EXERCISE AIM:
Would you set down every entry again, exactly as written?

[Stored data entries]
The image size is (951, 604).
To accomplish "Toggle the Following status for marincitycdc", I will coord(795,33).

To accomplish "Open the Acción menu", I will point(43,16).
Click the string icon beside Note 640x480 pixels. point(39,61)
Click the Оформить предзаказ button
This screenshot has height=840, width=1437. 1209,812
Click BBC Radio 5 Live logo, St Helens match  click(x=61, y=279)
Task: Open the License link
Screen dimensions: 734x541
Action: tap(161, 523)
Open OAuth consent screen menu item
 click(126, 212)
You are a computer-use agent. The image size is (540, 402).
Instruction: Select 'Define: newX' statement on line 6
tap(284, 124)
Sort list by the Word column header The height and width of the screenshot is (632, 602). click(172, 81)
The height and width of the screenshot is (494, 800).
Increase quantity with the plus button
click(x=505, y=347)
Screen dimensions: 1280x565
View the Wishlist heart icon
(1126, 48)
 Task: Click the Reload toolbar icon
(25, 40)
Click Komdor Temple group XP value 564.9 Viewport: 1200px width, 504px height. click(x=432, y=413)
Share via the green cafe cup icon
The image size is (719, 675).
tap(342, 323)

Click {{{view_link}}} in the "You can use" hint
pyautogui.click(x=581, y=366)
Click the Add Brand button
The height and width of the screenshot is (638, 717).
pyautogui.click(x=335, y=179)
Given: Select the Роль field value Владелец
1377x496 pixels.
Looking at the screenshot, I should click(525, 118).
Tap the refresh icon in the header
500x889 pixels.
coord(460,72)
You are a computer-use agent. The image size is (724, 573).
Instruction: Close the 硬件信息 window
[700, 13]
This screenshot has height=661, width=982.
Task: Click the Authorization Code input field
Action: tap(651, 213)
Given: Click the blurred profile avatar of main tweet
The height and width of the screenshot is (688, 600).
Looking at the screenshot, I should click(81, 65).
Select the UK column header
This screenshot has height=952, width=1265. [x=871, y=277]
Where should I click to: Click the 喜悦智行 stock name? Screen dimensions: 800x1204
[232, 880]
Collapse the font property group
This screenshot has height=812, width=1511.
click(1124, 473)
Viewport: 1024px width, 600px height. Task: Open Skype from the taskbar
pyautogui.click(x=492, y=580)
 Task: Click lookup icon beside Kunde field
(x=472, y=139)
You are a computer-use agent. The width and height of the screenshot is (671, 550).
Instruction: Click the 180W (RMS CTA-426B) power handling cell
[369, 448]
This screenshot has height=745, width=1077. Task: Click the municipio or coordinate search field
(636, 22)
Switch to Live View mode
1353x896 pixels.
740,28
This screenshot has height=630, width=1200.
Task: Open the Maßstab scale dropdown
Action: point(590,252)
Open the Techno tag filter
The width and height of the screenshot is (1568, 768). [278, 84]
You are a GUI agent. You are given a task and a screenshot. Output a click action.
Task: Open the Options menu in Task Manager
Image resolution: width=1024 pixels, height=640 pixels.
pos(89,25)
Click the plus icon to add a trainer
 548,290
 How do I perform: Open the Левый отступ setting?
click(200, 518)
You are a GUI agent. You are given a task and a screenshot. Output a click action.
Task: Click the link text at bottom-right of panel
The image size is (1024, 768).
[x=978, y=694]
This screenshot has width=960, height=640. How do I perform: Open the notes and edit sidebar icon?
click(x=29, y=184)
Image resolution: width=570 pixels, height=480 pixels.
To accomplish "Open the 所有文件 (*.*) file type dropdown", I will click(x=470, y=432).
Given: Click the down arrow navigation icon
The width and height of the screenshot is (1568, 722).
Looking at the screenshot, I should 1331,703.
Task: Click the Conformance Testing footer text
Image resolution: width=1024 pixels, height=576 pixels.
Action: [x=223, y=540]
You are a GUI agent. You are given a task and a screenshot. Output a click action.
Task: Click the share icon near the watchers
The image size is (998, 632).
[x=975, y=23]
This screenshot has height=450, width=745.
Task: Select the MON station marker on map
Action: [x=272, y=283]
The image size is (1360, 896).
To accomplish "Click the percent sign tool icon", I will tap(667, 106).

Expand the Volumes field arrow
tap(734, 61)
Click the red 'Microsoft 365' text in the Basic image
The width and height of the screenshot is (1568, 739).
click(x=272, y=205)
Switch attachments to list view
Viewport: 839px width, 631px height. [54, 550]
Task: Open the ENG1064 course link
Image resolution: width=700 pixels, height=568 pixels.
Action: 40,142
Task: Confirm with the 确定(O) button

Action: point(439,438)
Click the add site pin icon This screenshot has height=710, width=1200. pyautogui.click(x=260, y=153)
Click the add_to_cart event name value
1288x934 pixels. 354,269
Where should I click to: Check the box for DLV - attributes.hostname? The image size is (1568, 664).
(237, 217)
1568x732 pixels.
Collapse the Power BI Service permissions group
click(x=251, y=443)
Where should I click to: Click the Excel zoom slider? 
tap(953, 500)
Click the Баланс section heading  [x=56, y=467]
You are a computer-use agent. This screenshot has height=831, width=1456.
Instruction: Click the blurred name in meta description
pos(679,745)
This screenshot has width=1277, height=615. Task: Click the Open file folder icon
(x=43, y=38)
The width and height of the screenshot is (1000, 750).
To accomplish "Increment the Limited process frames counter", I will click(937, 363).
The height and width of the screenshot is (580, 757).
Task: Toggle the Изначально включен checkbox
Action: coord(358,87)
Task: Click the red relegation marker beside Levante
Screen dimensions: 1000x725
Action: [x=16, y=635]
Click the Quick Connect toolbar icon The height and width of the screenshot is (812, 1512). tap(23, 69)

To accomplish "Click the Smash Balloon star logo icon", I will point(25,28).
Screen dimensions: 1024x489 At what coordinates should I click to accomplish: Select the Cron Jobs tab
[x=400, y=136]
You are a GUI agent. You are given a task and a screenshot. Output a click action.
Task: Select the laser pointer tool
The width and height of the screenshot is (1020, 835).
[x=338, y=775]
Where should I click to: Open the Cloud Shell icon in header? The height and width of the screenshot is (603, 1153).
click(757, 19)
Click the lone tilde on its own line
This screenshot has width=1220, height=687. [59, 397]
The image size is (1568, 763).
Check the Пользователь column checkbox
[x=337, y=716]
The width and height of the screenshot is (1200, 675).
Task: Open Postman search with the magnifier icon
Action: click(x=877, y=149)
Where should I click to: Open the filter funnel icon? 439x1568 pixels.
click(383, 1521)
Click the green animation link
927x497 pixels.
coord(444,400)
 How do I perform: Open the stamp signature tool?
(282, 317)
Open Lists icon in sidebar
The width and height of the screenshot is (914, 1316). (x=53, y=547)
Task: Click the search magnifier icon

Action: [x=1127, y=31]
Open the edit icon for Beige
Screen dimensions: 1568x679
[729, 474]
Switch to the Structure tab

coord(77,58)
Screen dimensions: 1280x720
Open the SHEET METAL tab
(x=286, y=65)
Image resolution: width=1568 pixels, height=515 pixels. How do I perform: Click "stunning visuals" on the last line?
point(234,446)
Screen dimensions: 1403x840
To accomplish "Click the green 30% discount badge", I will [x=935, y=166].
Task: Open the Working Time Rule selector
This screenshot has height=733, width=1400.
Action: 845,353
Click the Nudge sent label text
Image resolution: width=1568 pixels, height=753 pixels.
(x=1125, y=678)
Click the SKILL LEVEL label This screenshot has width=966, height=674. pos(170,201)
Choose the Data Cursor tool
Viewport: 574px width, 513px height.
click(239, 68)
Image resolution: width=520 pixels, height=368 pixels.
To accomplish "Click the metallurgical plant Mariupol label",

ANSWER AREA:
The image size is (951, 604).
To accomplish "Toggle the Following status for marincitycdc", I will coord(795,33).

To accomplish "Open the Acción menu", I will point(43,16).
Click the string icon beside Note 640x480 pixels. point(39,61)
Click the Оформить предзаказ button
This screenshot has height=840, width=1437. 1209,812
Click BBC Radio 5 Live logo, St Helens match  click(x=61, y=279)
Task: Open the License link
Screen dimensions: 734x541
Action: tap(161, 523)
Open OAuth consent screen menu item
 click(126, 212)
You are a computer-use agent. The image size is (540, 402).
Instruction: Select 'Define: newX' statement on line 6
tap(284, 124)
Sort list by the Word column header The height and width of the screenshot is (632, 602). click(172, 81)
The height and width of the screenshot is (494, 800).
Increase quantity with the plus button
click(x=505, y=347)
Screen dimensions: 1280x565
View the Wishlist heart icon
(1126, 48)
 Task: Click the Reload toolbar icon
(25, 40)
Click Komdor Temple group XP value 564.9 Viewport: 1200px width, 504px height. click(x=432, y=413)
Share via the green cafe cup icon
The image size is (719, 675).
tap(342, 323)

Click {{{view_link}}} in the "You can use" hint
pyautogui.click(x=581, y=366)
Click the Add Brand button
The height and width of the screenshot is (638, 717).
pyautogui.click(x=335, y=179)
Given: Select the Роль field value Владелец
1377x496 pixels.
Looking at the screenshot, I should click(525, 118).
Tap the refresh icon in the header
500x889 pixels.
coord(460,72)
You are a computer-use agent. The image size is (724, 573).
Instruction: Close the 硬件信息 window
[700, 13]
This screenshot has height=661, width=982.
Task: Click the Authorization Code input field
Action: tap(651, 213)
Given: Click the blurred profile avatar of main tweet
The height and width of the screenshot is (688, 600).
Looking at the screenshot, I should click(81, 65).
Select the UK column header
This screenshot has height=952, width=1265. [x=871, y=277]
Where should I click to: Click the 喜悦智行 stock name? Screen dimensions: 800x1204
[232, 880]
Collapse the font property group
This screenshot has height=812, width=1511.
click(1124, 473)
Viewport: 1024px width, 600px height. Task: Open Skype from the taskbar
pyautogui.click(x=492, y=580)
 Task: Click lookup icon beside Kunde field
(x=472, y=139)
You are a computer-use agent. The width and height of the screenshot is (671, 550).
Instruction: Click the 180W (RMS CTA-426B) power handling cell
[369, 448]
This screenshot has height=745, width=1077. Task: Click the municipio or coordinate search field
(636, 22)
Switch to Live View mode
1353x896 pixels.
740,28
This screenshot has height=630, width=1200.
Task: Open the Maßstab scale dropdown
Action: point(590,252)
Open the Techno tag filter
The width and height of the screenshot is (1568, 768). [278, 84]
You are a GUI agent. You are given a task and a screenshot. Output a click action.
Task: Open the Options menu in Task Manager
Image resolution: width=1024 pixels, height=640 pixels.
pos(89,25)
Click the plus icon to add a trainer
 548,290
 How do I perform: Open the Левый отступ setting?
click(200, 518)
You are a GUI agent. You are given a task and a screenshot. Output a click action.
Task: Click the link text at bottom-right of panel
The image size is (1024, 768).
[x=978, y=694]
This screenshot has width=960, height=640. How do I perform: Open the notes and edit sidebar icon?
click(x=29, y=184)
Image resolution: width=570 pixels, height=480 pixels.
To accomplish "Open the 所有文件 (*.*) file type dropdown", I will click(x=470, y=432).
Given: Click the down arrow navigation icon
The width and height of the screenshot is (1568, 722).
Looking at the screenshot, I should 1331,703.
Task: Click the Conformance Testing footer text
Image resolution: width=1024 pixels, height=576 pixels.
Action: [x=223, y=540]
You are a GUI agent. You are given a task and a screenshot. Output a click action.
Task: Click the share icon near the watchers
The image size is (998, 632).
[x=975, y=23]
This screenshot has height=450, width=745.
Task: Select the MON station marker on map
Action: [x=272, y=283]
The image size is (1360, 896).
To accomplish "Click the percent sign tool icon", I will tap(667, 106).

Expand the Volumes field arrow
tap(734, 61)
Click the red 'Microsoft 365' text in the Basic image
The width and height of the screenshot is (1568, 739).
click(x=272, y=205)
Switch attachments to list view
Viewport: 839px width, 631px height. [54, 550]
Task: Open the ENG1064 course link
Image resolution: width=700 pixels, height=568 pixels.
Action: 40,142
Task: Confirm with the 确定(O) button

Action: point(439,438)
Click the add site pin icon This screenshot has height=710, width=1200. pyautogui.click(x=260, y=153)
Click the add_to_cart event name value
1288x934 pixels. 354,269
Where should I click to: Check the box for DLV - attributes.hostname? The image size is (1568, 664).
(237, 217)
1568x732 pixels.
Collapse the Power BI Service permissions group
click(x=251, y=443)
Where should I click to: Click the Excel zoom slider? 
tap(953, 500)
Click the Баланс section heading  [x=56, y=467]
You are a computer-use agent. This screenshot has height=831, width=1456.
Instruction: Click the blurred name in meta description
pos(679,745)
This screenshot has width=1277, height=615. Task: Click the Open file folder icon
(x=43, y=38)
The width and height of the screenshot is (1000, 750).
To accomplish "Increment the Limited process frames counter", I will click(937, 363).
The height and width of the screenshot is (580, 757).
Task: Toggle the Изначально включен checkbox
Action: coord(358,87)
Task: Click the red relegation marker beside Levante
Screen dimensions: 1000x725
Action: [x=16, y=635]
Click the Quick Connect toolbar icon The height and width of the screenshot is (812, 1512). tap(23, 69)

To accomplish "Click the Smash Balloon star logo icon", I will point(25,28).
Screen dimensions: 1024x489 At what coordinates should I click to accomplish: Select the Cron Jobs tab
[x=400, y=136]
You are a GUI agent. You are given a task and a screenshot. Output a click action.
Task: Select the laser pointer tool
The width and height of the screenshot is (1020, 835).
[x=338, y=775]
Where should I click to: Open the Cloud Shell icon in header? The height and width of the screenshot is (603, 1153).
click(757, 19)
Click the lone tilde on its own line
This screenshot has width=1220, height=687. [59, 397]
The image size is (1568, 763).
Check the Пользователь column checkbox
[x=337, y=716]
The width and height of the screenshot is (1200, 675).
Task: Open Postman search with the magnifier icon
Action: click(x=877, y=149)
Where should I click to: Open the filter funnel icon? 439x1568 pixels.
click(383, 1521)
Click the green animation link
927x497 pixels.
coord(444,400)
 How do I perform: Open the stamp signature tool?
(282, 317)
Open Lists icon in sidebar
The width and height of the screenshot is (914, 1316). (x=53, y=547)
Task: Click the search magnifier icon

Action: [x=1127, y=31]
Open the edit icon for Beige
Screen dimensions: 1568x679
[729, 474]
Switch to the Structure tab

coord(77,58)
Screen dimensions: 1280x720
Open the SHEET METAL tab
(x=286, y=65)
Image resolution: width=1568 pixels, height=515 pixels. How do I perform: Click "stunning visuals" on the last line?
point(234,446)
Screen dimensions: 1403x840
To accomplish "Click the green 30% discount badge", I will [x=935, y=166].
Task: Open the Working Time Rule selector
This screenshot has height=733, width=1400.
Action: 845,353
Click the Nudge sent label text
Image resolution: width=1568 pixels, height=753 pixels.
(x=1125, y=678)
Click the SKILL LEVEL label This screenshot has width=966, height=674. pos(170,201)
Choose the Data Cursor tool
Viewport: 574px width, 513px height.
click(239, 68)
Image resolution: width=520 pixels, height=368 pixels.
To accomplish "Click the metallurgical plant Mariupol label",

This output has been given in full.